Not as well known, or as readily available as the mighty pumpkin, quinces are not to be overlooked. They have a pear-like shape, but they are not pears.
Over the years I’ve posted a few recipes featuring the quince:
Candied Quince Preserves
|Candied Quince Preserves|
If you come across quince, buy some and try making one of the dishes above, or try this very easy recipe for Quince Butter.
Yields about 3/4 cup
6 large quinces (about 4 pounds total), peeled, seeded, and cut into large dice
1/2 to 3/4 cup sugar (the sweetness level is up to you!)
3 cups water
A squeeze of fresh lemon juice
In a medium-sized pot, bring quinces, sugar, and 3 cups water to a gentle boil. Reduce heat to medium and cook, stirring now and then, for about 20 minutes, or until quinces begin to soften. Reduce heat to a simmer and stir in the lemon juice; cook, stirring frequently, for 1 to 1 1/2 hours, until the mixture resembles applesauce.

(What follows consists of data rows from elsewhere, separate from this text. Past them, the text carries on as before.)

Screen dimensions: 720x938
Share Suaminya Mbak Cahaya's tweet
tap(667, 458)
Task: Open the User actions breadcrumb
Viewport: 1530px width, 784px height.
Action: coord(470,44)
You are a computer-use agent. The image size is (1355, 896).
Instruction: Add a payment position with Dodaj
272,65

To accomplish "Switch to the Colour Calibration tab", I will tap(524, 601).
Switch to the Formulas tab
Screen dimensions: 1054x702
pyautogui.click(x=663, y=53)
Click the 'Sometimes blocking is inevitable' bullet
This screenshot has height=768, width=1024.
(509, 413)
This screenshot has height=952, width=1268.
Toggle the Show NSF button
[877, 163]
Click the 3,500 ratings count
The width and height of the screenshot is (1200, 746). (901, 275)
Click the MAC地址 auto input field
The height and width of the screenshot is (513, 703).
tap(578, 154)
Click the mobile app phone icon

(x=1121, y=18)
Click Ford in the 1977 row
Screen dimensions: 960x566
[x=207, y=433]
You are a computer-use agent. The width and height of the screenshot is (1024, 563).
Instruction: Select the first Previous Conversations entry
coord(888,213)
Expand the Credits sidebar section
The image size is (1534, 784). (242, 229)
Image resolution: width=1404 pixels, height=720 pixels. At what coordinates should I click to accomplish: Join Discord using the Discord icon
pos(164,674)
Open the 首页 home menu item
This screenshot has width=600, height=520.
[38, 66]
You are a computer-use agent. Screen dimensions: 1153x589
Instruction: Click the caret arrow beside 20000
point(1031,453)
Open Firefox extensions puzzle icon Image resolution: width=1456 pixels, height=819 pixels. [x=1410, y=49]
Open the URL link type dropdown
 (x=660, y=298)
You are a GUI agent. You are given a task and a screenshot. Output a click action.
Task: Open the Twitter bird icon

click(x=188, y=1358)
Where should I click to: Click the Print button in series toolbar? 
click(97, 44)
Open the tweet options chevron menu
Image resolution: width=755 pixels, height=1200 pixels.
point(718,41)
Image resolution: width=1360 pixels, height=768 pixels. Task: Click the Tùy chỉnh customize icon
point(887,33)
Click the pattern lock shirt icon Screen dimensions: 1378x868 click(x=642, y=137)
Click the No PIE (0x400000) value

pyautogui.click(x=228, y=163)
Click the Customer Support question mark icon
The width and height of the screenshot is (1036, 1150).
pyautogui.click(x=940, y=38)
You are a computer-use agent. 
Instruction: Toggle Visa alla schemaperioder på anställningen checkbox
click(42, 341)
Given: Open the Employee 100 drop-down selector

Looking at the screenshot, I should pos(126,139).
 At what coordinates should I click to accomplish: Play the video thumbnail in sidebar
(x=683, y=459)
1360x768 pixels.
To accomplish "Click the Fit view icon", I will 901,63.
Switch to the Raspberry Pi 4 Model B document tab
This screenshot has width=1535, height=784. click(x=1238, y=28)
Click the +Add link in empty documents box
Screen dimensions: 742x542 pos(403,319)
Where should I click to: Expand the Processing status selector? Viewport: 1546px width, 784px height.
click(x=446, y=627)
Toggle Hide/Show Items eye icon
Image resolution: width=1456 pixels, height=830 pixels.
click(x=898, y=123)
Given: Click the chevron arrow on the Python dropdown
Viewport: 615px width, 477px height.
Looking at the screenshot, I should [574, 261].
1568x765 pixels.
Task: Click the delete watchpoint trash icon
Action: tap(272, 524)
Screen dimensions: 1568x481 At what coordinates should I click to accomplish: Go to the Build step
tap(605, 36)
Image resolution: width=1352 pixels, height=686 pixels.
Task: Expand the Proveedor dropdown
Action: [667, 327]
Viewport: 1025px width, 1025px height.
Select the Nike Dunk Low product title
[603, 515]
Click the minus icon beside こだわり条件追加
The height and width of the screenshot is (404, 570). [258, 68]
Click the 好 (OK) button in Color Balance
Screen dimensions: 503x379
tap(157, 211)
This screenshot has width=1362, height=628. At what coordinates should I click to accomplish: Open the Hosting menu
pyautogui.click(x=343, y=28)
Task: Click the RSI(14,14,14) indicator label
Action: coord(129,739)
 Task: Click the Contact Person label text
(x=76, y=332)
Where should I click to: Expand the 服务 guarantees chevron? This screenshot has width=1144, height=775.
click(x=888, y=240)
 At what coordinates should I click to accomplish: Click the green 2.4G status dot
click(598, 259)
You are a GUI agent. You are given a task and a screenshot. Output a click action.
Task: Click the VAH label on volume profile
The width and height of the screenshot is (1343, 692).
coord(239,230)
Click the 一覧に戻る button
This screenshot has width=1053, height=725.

Remove from heat and allow to cool slightly. If you prefer a smoother product, press the quince mixture through a sieve or food mill into a bowl and discard pulp.
Place quince butter in a covered container and store in the refrigerator. It should keep for about 1 week.
Serve on toast, crackers, pancakes, plain yogurt, etc. Or, just eat it with a spoon!